Right, and this is done unconditionally in open_file_ntcreate(),
I mean without checking lp_store_dos_attributes() first. So the
manpage is clearly wrong. store-dos-attributes disables none of
the map options. We only see the effect for map archive since
the other three default to "no" anyway...

> Note that FILE_ATTRIBUTE_ARCHIVE is added in by default for a create.
> 
> unix_mode() has:
> 
> 	mode_t result = (S_IRUSR | S_IRGRP | S_IROTH | S_IWUSR | S_IWGRP | S_IWOTH);
> 
> For a file (not directory) it then goes through:
> 
> ------>         if (lp_map_archive(SNUM(conn)) && IS_DOS_ARCHIVE(dosmode))
> ------>                 result |= S_IXUSR;
> 
> Is the above a bug ? According to the man page yes. Not sure we
> can change this now though...
> 
>                 if (lp_map_system(SNUM(conn)) && IS_DOS_SYSTEM(dosmode))
>                         result |= S_IXGRP;
> 
>                 if (lp_map_hidden(SNUM(conn)) && IS_DOS_HIDDEN(dosmode))
>                         result |= S_IXOTH;  
> 
>                 if (dir_mode) {
>                         /* Inherit 666 component of parent directory mode */
>                         result |= dir_mode & (S_IRUSR | S_IRGRP | S_IROTH | S_IWUSR | S_IWGRP | S_IWOTH);
>                 } else {
>                         /* Apply mode mask */
>                         result &= lp_create_mask(SNUM(conn));
>                         /* Add in force bits */
>                         result |= lp_force_create_mode(SNUM(conn));
> 		}
> 
> So unmodified you'll end up with:
> 
> 	S_IRUSR | S_IRGRP | S_IROTH | S_IWUSR | S_IXUSR = 0744
> 
> So "store dos attributes" doesn't by default remove the mappings.
> 
> If you explicitly set "map arhive = no" then the:
> 
>                 if (lp_map_archive(SNUM(conn)) && IS_DOS_ARCHIVE(dosmode))
>                         result |= S_IXUSR;
> 
> is false, so you'll end up with:
> 
> 	S_IRUSR | S_IRGRP | S_IROTH | S_IWUSR = 644


What I am wondering is this:
If the file is created with SEC_RIGHTS_FILE_ALL, shouldn't it
get execute permissions, even if "map archive = no"?
After all, "map archive = no" does not prevent execute from
being set, it just doesn't set it because of archive...

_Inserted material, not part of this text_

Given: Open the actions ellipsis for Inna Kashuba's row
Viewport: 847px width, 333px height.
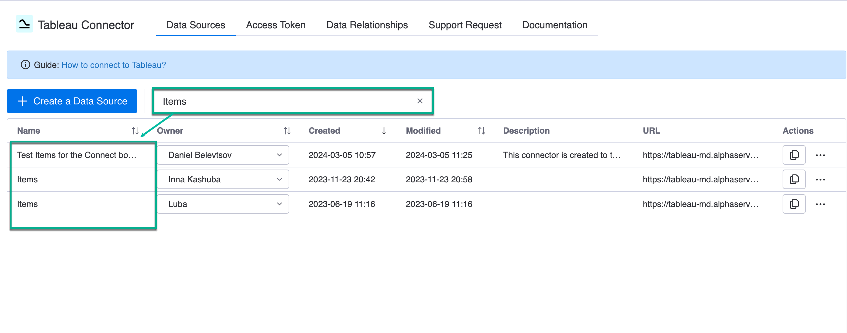Looking at the screenshot, I should tap(821, 179).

And this should be true without vfs_acl_xattr, but afaict also
with the module, when system_acls are not ignored (i.e. when the
acls are still mapped to posix acls).

So I am missing the piece where the actual desired permissions
from the create call are factored into the resulting unix
permissoins.

> Loading vfs_acl_xattr changes defaults by the following:
> 
> [...]
> 
> So as you can see, what you're seeing is what the code
> actually does,

Sure. No doubg about that! :-)

> if it's not exactly what the man pages state :-(.
> 
> The "expected" behavior is up for debate, as the interactions
> between all these parameters as "store dos attributes" was
> added was not "designed" so much as adapted to cause the
> least surprises for existing users.

Well, at least the manpage describes some original intentions
as it seems. The current behavior is at least surprising when
the man page text is taken into account.

> Hope this helps,

Of course, thanks!

Two questions remain:

- Should we implement the behavior stated in the manpage?
  (I think yes!)

- Why is the x-bit not set when SEC_FILE_ALL is requested in create?